- The jaw-dropping score that defies logic
4 marks. Out of 800. That's not a typo — it's the abysmal performance of a candidate now training to become an orthopaedic surgeon. Someone who fundamentally failed the test will soon drill into bones, pin fractures, and replace joints. Your bones. One wrong move, and you're crippled for life. All because merit took a back seat to mandated quotas. - Thousands of real talents were crushed
Bright, dedicated students who poured years into preparation, scoring hundreds above qualifying marks, watch helplessly as seats vanish. They don't become doctors.

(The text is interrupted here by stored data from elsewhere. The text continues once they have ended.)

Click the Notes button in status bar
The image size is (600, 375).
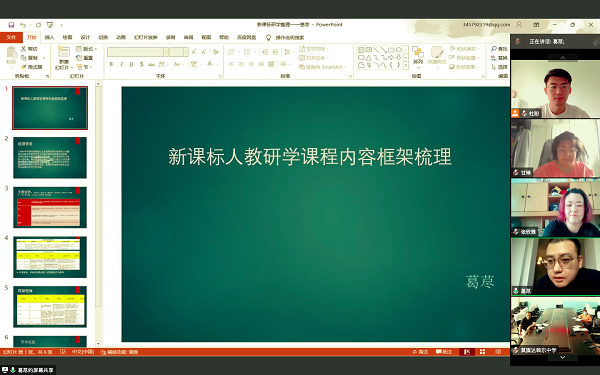click(421, 352)
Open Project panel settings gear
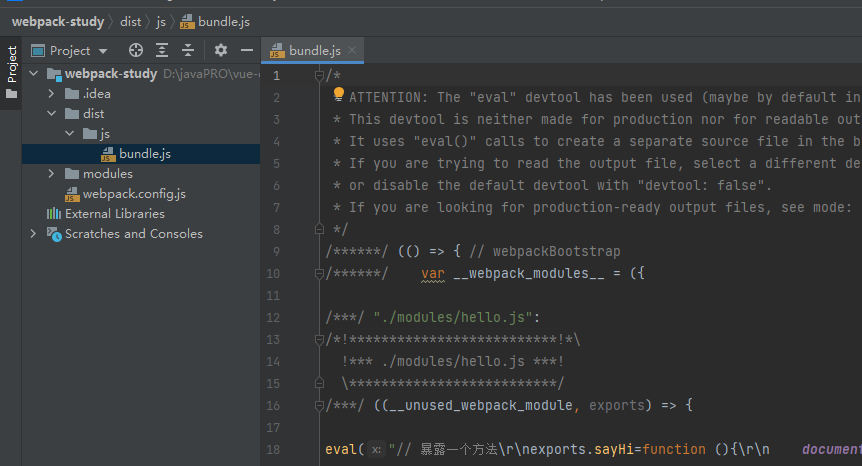862x466 pixels. click(x=221, y=50)
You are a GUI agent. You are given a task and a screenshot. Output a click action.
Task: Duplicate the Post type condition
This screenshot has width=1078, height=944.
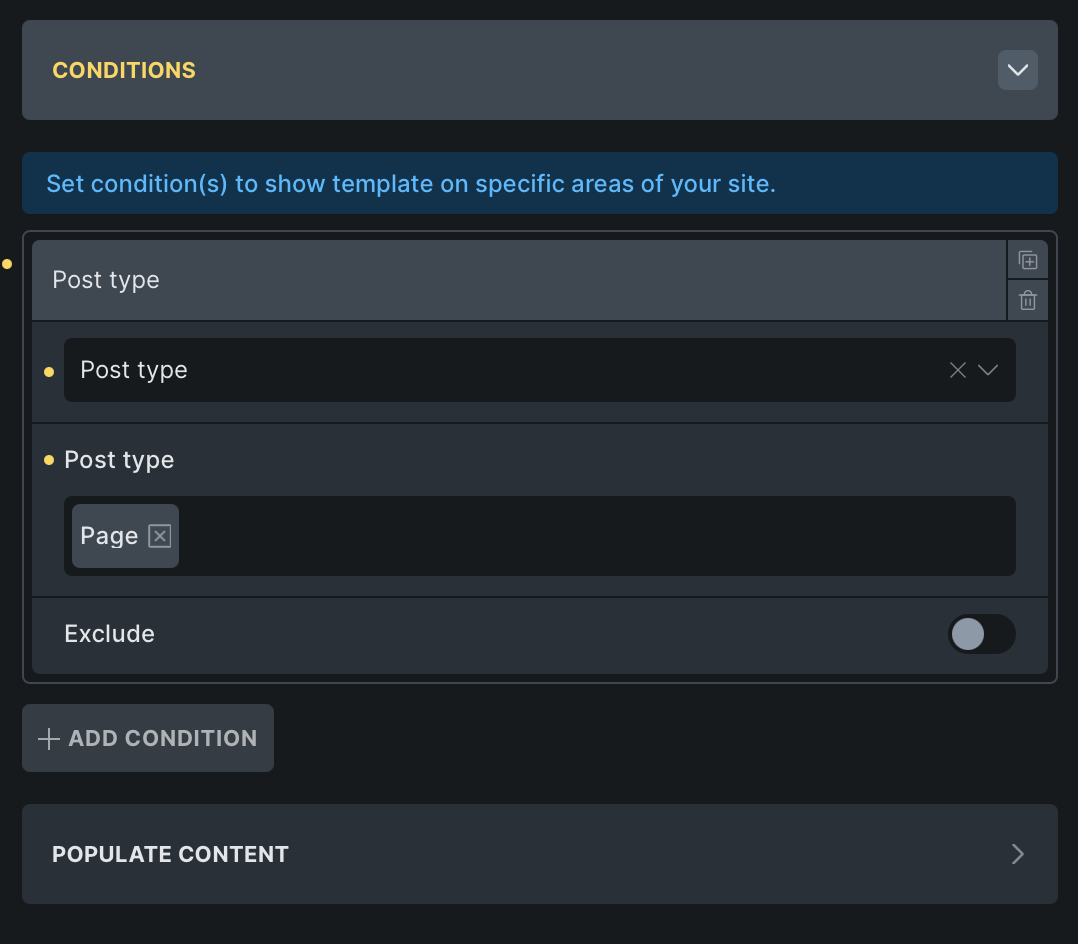point(1027,261)
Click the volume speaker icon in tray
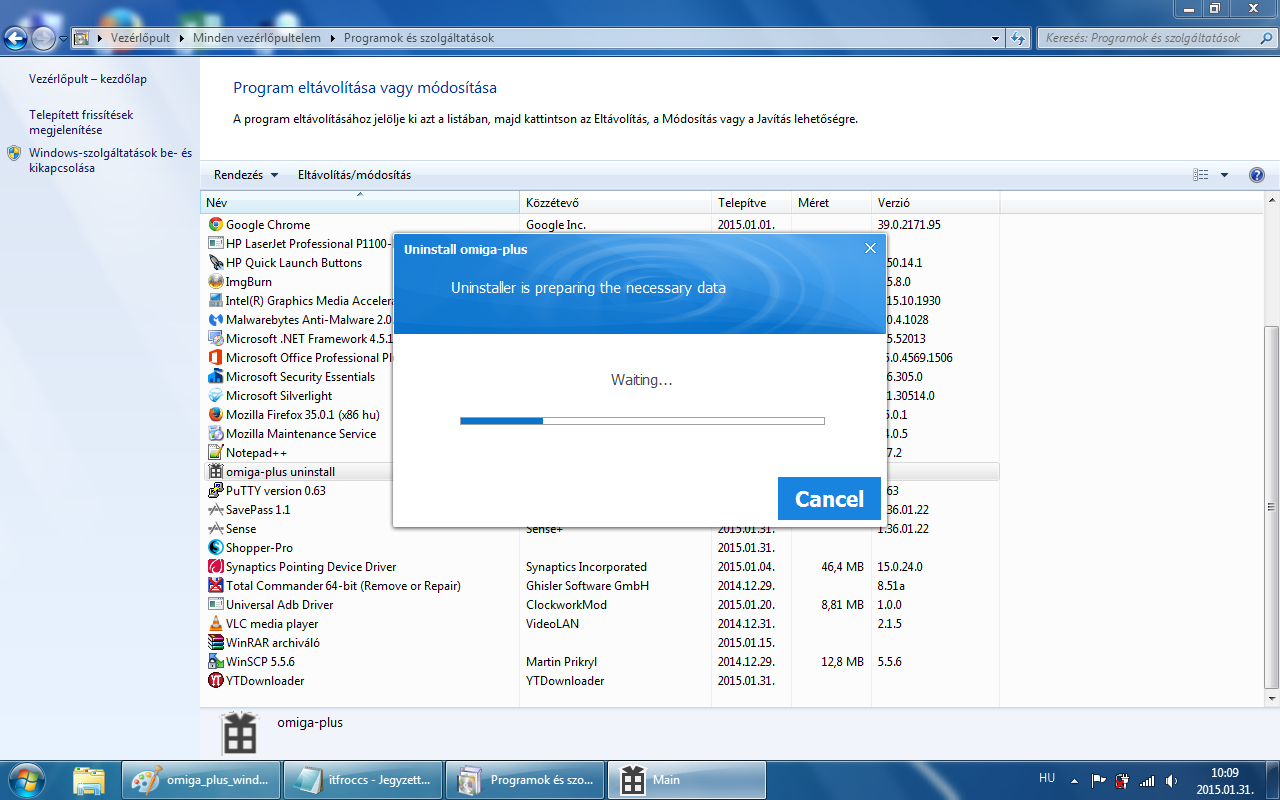 click(1171, 780)
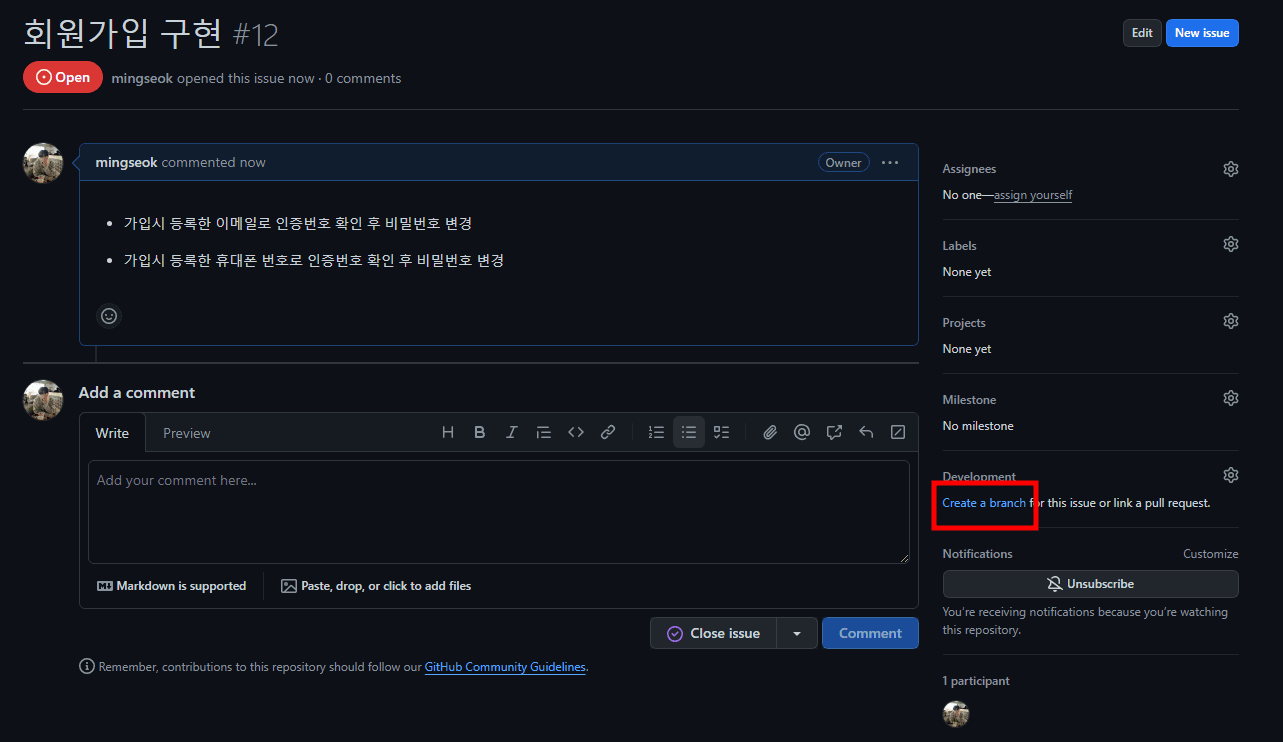Switch to the Preview tab
The height and width of the screenshot is (742, 1283).
coord(187,433)
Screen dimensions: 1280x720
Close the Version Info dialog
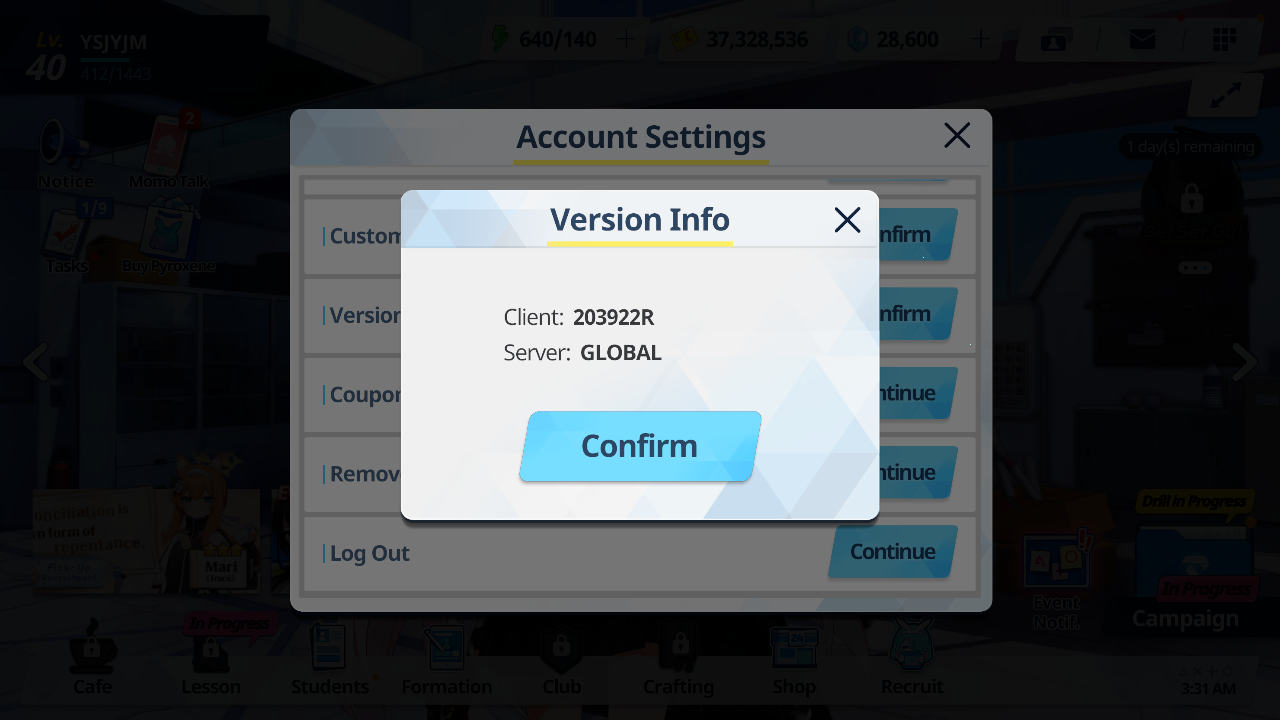point(847,220)
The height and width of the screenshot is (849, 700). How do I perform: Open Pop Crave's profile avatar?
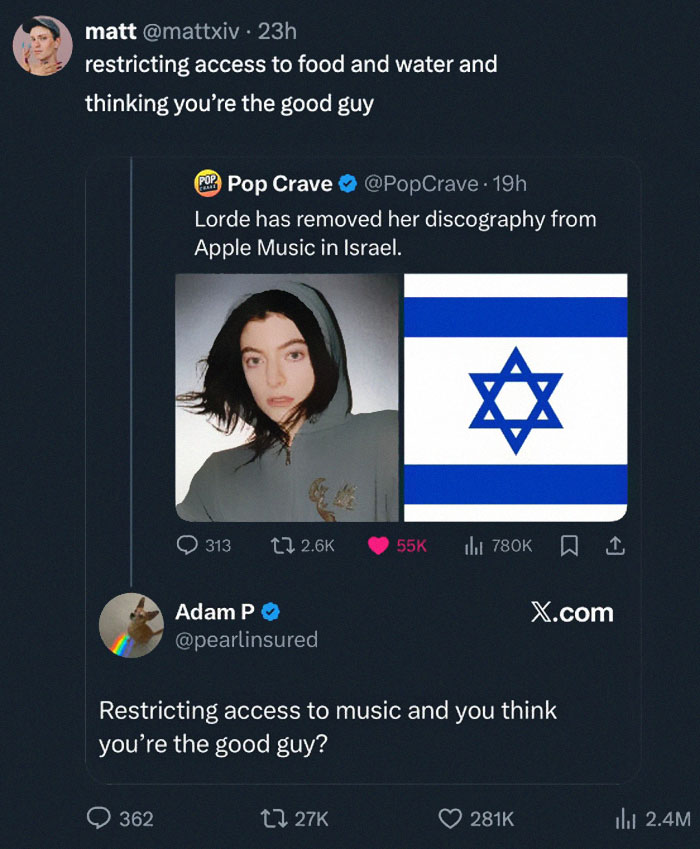click(207, 183)
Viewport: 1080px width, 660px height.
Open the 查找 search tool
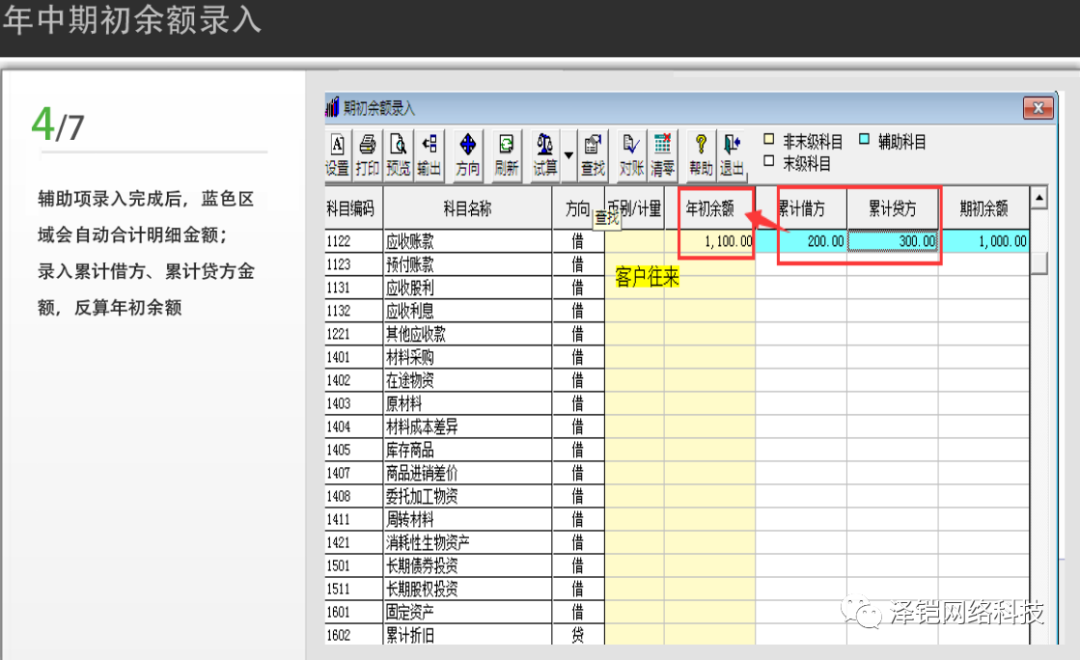[x=593, y=155]
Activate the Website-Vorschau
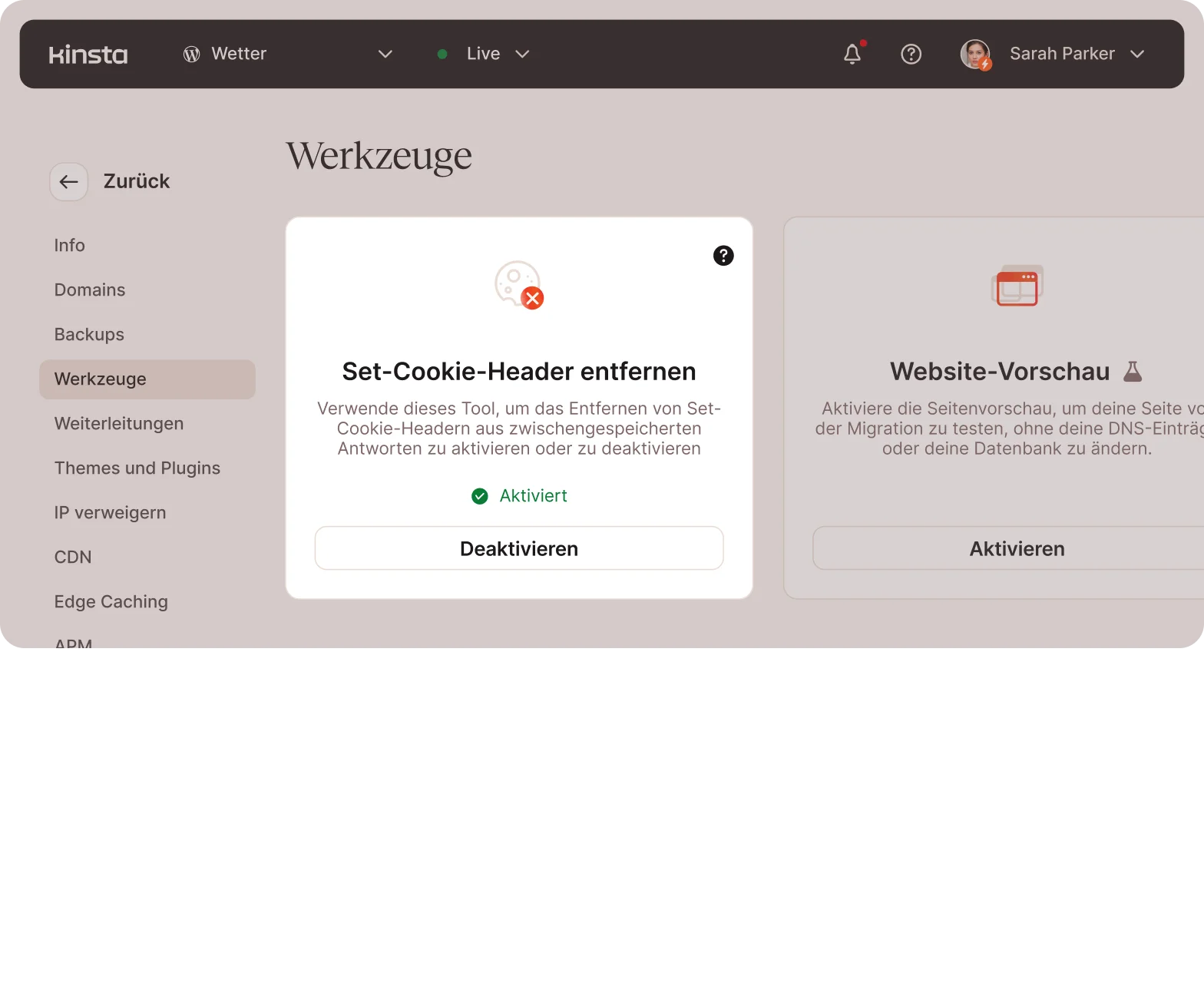Screen dimensions: 1204x983 pos(1016,548)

They flip burgers, code apps, or emigrate — brain drain on steroids. Meanwhile, the 4-mark wonder gets the white coat. Fair? No. Fatal? Potentially. - "Social justice" turning deadly
Politicians pat themselves on the back for reservation policies uplifting the marginalized. Noble in theory. In practice? It's gambling with public health. Low-cutoff admissions in reserved categories mean underprepared doctors entering critical specialties. Orthopaedics isn't charity work — it's precision engineering on human skeletons. - The sarcastic law that exposes everything
Force every MP, MLA, judge, minister, IAS, and IPS officer to get their surgeries, treatments, and check-ups only from doctors who qualified with negative or rock-bottom marks. No VIP exceptions. Let them "set an example." watch how fast the system gets "reformed" when their own hips need replacing by a quota beneficiary. - Hypocrisy dripping from power corridors
These elites preach equity from parliament but fly to private hospitals abroad or queue for the best merit-based specialists when sick. They won't trust their health to the system they imposed on you. Why should you? Their kids often bypass quotas anyway — connections and money talk louder. - Operating rooms are Russian roulette
Surgery isn't forgiving. A marginally qualified surgeon means higher complications, botched procedures, lifelong pain, even death. Orthopaedics demands deep knowledge of anatomy, biomechanics, pathology. 4/800 suggests none of that. Yet here we are, handing scalpels to failure. - The merit students who deserved it
Candidates with 500+, 600+ marks — true excellence — rejected because seats were "reserved." They studied nights, sacrificed youth, and mastered medicine. Reward? Exclusion. The message: Hard work is optional if you have the right category certificate. - Time for real accountability
This isn't anti-reservation rage — it's pro-patient survival. Reservations need safeguards: minimum competency thresholds, rigorous supplementary training, and zero tolerance for dangerously low qualifiers in life-critical fields. Or pass that law. Make the powerful live their ideology. Until then, pray your surgeon aced the exam — not tanked it.